■ Information:

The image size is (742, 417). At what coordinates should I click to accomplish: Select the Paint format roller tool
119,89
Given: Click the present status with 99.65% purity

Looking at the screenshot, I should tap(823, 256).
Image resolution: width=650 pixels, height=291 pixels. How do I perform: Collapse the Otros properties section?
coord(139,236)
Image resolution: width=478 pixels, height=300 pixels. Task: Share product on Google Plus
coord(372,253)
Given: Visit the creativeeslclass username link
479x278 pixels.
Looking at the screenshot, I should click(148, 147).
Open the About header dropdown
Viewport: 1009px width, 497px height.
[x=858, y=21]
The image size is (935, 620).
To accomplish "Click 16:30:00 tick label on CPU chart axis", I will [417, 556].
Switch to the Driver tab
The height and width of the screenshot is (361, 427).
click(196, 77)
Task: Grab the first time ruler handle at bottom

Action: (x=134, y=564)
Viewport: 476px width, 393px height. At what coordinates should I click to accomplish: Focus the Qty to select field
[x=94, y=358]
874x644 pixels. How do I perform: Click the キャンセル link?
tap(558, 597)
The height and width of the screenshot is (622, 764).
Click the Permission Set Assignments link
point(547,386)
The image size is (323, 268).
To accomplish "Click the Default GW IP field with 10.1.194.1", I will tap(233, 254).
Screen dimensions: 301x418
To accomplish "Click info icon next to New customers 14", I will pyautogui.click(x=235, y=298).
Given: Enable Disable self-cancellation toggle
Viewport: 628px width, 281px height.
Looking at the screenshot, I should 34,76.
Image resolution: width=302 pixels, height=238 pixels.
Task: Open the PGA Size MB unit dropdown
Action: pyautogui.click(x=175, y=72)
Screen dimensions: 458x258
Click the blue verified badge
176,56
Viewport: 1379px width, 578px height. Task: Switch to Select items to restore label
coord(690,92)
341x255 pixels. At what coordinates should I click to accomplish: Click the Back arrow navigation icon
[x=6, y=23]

■ To do: In the listing above, the lines from the one containing "Click the blue verified badge" through the last line are to be returned exactly.

■ Written response:
Click the blue verified badge
176,56
Viewport: 1379px width, 578px height. Task: Switch to Select items to restore label
coord(690,92)
341x255 pixels. At what coordinates should I click to accomplish: Click the Back arrow navigation icon
[x=6, y=23]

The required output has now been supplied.